Exercise description: What lines in the listing include "agent"? Return a copy of each.
=== Begin Enclosure ===
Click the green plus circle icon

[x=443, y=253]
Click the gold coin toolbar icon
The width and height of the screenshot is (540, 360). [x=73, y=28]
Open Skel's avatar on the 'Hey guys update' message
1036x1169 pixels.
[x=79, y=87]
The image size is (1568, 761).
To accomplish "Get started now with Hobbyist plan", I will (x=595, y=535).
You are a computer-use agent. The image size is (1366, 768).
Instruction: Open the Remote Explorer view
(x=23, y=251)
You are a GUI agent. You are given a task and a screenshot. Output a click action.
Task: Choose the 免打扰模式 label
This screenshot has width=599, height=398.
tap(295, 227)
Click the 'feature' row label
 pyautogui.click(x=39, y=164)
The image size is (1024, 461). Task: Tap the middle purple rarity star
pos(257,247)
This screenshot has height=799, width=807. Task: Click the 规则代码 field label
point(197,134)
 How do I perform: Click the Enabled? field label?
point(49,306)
=== End Enclosure ===
Written solution:
You are a computer-use agent. The image size is (1366, 768).
You are a GUI agent. You are given a task and a screenshot. Output a click action.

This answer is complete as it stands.